PABA stands for Para Aminobenzoic acid. Para-aminobenzoic acid (PABA) is a chemical found in the folic acid vitamin and also in several foods including grains, eggs, milk, and meat.
- PABA is taken by mouth for skin conditions including vitiligo, pemphigus, dermatomyositis, morphea, lymphoblastoma cutis, Peyronie’s disease, and scleroderma. PABA is also used to treat infertility in women, arthritis, “tired blood” (anemia), rheumatic fever, constipation, systemic lupus erythematosus (SLE), and headaches. It is also used to darken gray hair, prevent hair loss, make skin look younger, and prevent sunburn.
- PABA is best known as a sunscreen that is applied to the skin (used topically).
- PABA doesn’t seem to be taken by mouth as often as it used to be, possibly because some people question its safety and effectiveness.
Vitiligo describes a skin disorder where you lose your skin pigmentation, resulting in white patches seen on the skin. The local destruction of the pigment-producing cells of the skin results in the appearance of the white skin patches. According to Palo Alto Medical Foundation, approximately 1 to 4 percent of the global population has this skin problem. It suggests that a regular intake of 100 mg PABA supplement thrice to four times per day combined with the PABA injections may help in the improvement and repigmentation of the skin areas affected by vitiligo.
Infertility serves to describe a condition where you fail to get pregnant despite having unprotected sexual activity for a period of one year. Various medical and gynecologic problems result in the development of female infertility. The most common causes of female infertility include decreased thyroid function, scarring of the fallopian tubes, the tubes that transport the ovum from the ovaries into the uterus and endometriosis, the abnormal growth of uterine tissues in other areas of the body. According to Palo Alto Medical Foundation, some studies suggest that infertile women may become pregnant with the regular intake of PABA supplement 100 mg four times per day. However, more clinical trials are still needed in order to establish this.
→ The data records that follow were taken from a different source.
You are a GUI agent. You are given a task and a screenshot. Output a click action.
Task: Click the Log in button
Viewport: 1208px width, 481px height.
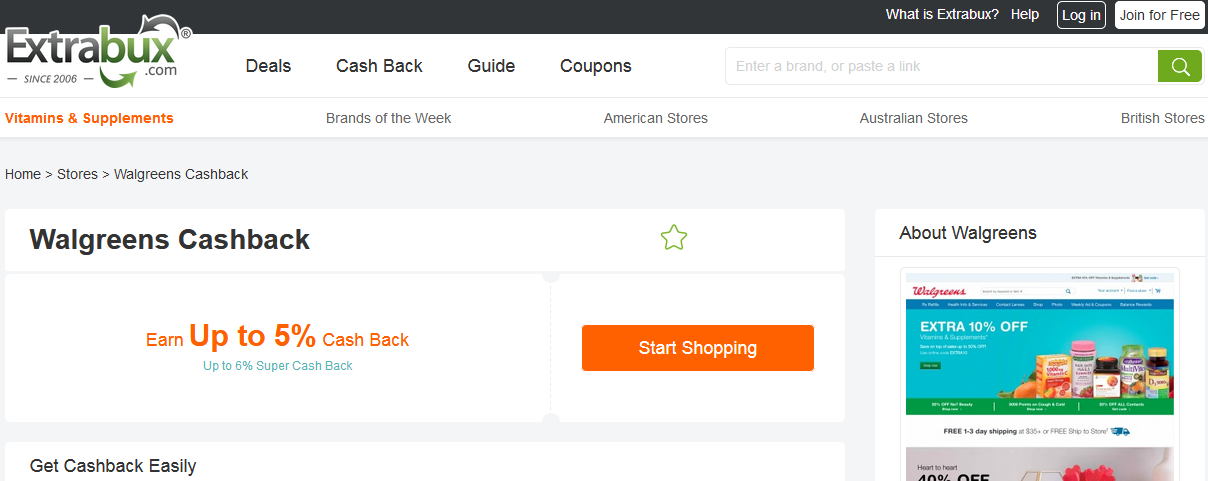click(x=1081, y=15)
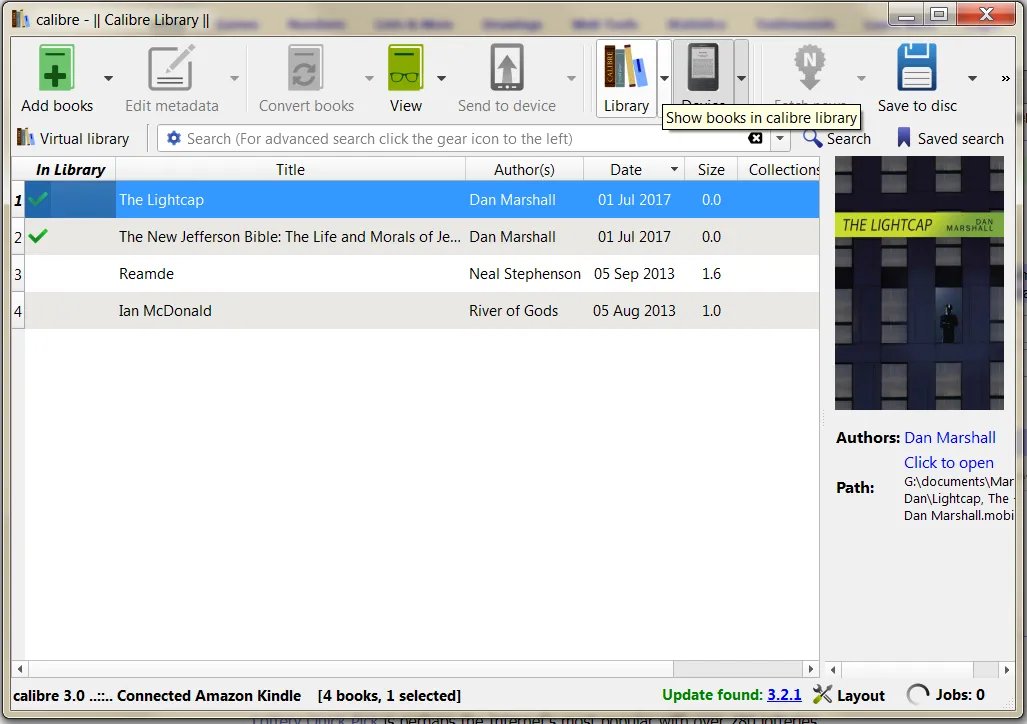Viewport: 1027px width, 724px height.
Task: Show more toolbar items via chevron
Action: 1005,78
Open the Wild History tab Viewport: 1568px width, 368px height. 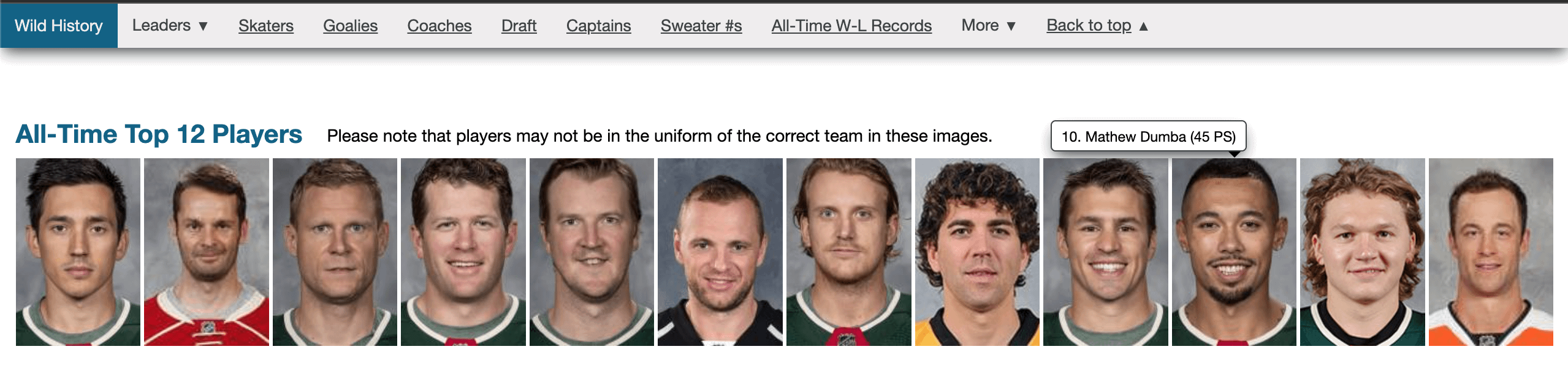pos(59,26)
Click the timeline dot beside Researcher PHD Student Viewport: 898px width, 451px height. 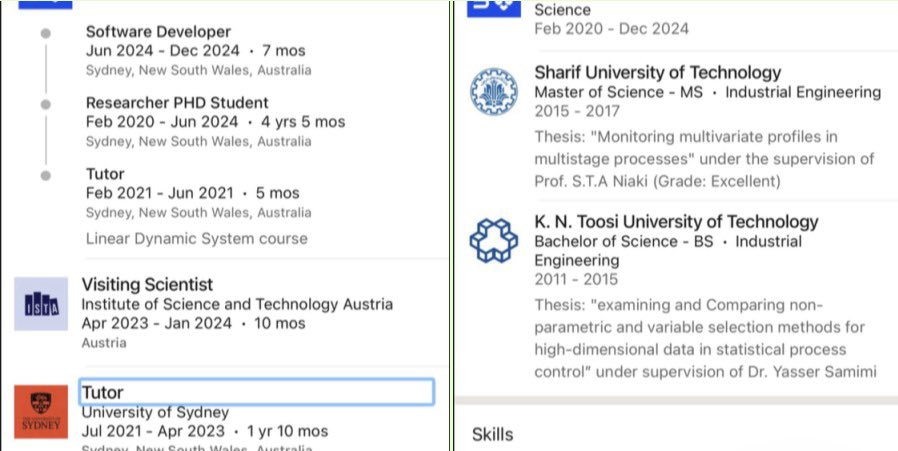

Dermatitis herpetiformis results from the onset of severe food allergy leading to the formation of itchy, uncomfortable appearance of rashes. As mentioned by Palo Alto Medical Foundation, most patients affected by dermatitis herpetiformis are those usually between ages twenty to forty, although it can also occur in any age. According to Palo Alto Medical Foundation, some studies suggest that if you suffer from this conditiona nd use PABA supplements in high amounts, you can reduce the occurrence of the skin lesions. However, the intake of PABA for the treatment of dermatitis herpetiformis must only be done with the supervision of a qualified and experienced health care professional since the high dosage of PABA may result in many dangerous side effects.
PABA may serve as a broad-spectrum sunscreen that can protect your skin from the harmful ultraviolet rays of the sun, according to the American Melanoma Foundation. However, some patients are allergic to this type of sunscreen protection. Furthermore, the use of PABA may also result in the staining of your clothes and this discourages most patients from using this.
- Children: When applied directly to the skin, PABA is LIKELY SAFE for children. PABA is POSSIBLY SAFE for children to take by mouth appropriately. Dose is important, as serious side effects can occur. PABA is POSSIBLY UNSAFE when taken by mouth in high doses. Some children who took doses of PABA greater than 220 mg/kg/day died.
- Pregnancy and breast-feeding: PABA is LIKELY SAFE when applied to the skin during pregnancy or breast-feeding. However, there is not enough reliable information about the safety of taking PABA by mouth if you are pregnant or breast-feeding. Stay on the safe side and avoid use.
- Bleeding disorders: Using PABA intravenously (by IV) might increase the risk of bleeding in people with bleeding disorders.
- Kidney disease: PABA might build up in the kidneys making kidney disease worse. Do not use it if you have kidney problems.
- Surgery: Using PABA intravenously (by IV) might increase the risk of bleeding during surgery. Stop taking PABA 2 weeks before surgery.
- Antibiotics (Sulfonamide antibiotics) interacts with PARA-AMINOBENZOIC ACID (PABA)
Para-aminobenzoic acid (PABA) can decrease the effectiveness of certain antibiotics called sulfonamides.Some of these antibiotics include sulfamethoxazole (Gantanol), sulfasalazine (Azulfidine), sulfisoxazole (Gantrisin), and trimethoprim/sulfamethoxazole (Bactrim, Septra).
- Dapsone (Avlosulfon) interacts with PARA-AMINOBENZOIC ACID (PABA)
Dapsone (Avlosulfon) is used as an antibiotic. Para-aminobenzoic acid (PABA) might decrease the effectiveness of dapsone (Avlosulfon) for treating infections.
- Cortisone (Cortisone Acetate) interacts with PARA-AMINOBENZOIC ACID (PABA)
The body breaks down cortisone to get rid of it. Para-aminobenzoic acid (PABA) might decrease how quickly the body breaks down cortisone. Taking PABA by mouth and getting a cortisone shot might increase the effects and side effects of cortisone.